Travelling to Write, 1850–1860

  • Glenn Hooper


Ireland in the nineteenth century experienced significant political, economic and social change. Although the Famine was in itself an event of unimaginable misery, it continued to alter Irish, and Anglo-Irish, life for the remainder of the century. Travellers and other commentators, we have seen, reported on events as they occurred between 1845 and 1850, yet the post-Famine years, when a perceptible reduction in interest might be expected, saw a surprising, and additional, development. In this chapter I wish to examine a range of writings on Ireland that were published in the years immediately following the worst effects of the Irish Famine, and I want to especially concentrate on the writings of travellers to the country, but also on several promotional texts, the alignment between the two forms being particularly close throughout the 1850s and early 1860s.

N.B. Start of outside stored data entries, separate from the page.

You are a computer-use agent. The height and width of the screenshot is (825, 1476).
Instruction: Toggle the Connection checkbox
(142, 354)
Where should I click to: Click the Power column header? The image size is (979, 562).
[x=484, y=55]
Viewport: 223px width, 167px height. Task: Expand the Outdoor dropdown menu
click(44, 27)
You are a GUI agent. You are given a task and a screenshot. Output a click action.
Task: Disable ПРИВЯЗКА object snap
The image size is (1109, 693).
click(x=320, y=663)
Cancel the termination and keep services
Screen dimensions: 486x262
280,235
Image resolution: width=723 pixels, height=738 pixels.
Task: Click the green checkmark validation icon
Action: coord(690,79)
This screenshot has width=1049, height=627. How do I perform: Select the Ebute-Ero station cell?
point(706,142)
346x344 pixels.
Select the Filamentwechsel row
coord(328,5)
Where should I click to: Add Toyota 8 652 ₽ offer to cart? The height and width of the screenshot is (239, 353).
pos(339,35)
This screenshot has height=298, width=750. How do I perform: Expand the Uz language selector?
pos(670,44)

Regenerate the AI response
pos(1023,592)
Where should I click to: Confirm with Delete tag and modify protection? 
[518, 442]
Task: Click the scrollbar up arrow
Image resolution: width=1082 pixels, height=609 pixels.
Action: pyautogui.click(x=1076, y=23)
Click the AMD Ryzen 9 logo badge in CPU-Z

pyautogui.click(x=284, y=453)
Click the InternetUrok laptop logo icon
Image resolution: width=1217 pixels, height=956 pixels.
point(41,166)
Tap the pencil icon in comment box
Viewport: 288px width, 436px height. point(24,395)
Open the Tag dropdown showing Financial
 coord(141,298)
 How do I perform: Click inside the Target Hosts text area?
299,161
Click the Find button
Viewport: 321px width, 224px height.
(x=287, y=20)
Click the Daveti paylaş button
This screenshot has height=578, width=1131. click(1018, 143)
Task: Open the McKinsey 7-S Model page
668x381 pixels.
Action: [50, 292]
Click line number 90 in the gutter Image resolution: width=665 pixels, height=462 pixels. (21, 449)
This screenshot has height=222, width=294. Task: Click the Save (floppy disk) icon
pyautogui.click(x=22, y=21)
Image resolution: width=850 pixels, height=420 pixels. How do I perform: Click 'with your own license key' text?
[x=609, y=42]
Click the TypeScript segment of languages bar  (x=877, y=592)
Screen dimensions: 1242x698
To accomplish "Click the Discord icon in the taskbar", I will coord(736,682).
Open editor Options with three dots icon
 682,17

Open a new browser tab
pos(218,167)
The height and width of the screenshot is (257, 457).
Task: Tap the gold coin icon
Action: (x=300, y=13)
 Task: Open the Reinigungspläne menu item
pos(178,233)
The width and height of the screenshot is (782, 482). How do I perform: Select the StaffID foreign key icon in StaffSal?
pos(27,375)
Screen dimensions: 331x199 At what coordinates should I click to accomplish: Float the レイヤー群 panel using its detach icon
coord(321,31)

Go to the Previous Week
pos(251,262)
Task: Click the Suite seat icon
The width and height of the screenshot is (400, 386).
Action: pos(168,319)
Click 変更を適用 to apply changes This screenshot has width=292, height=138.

Alison Blunt suggests that ‘Travel is bounded by points of departure and destination but in an arbitrary, retrospective way defined by perceptions of “home” that can themselves arise only with critical distance.’1 In the course of this chapter I want to show how the concept of ‘home’ could undergo displacement, could at times even force a dramatic sense of reinvention, as the pressures of imperial desire meshed with the realities of Famine in mid-nineteenth-century Ireland.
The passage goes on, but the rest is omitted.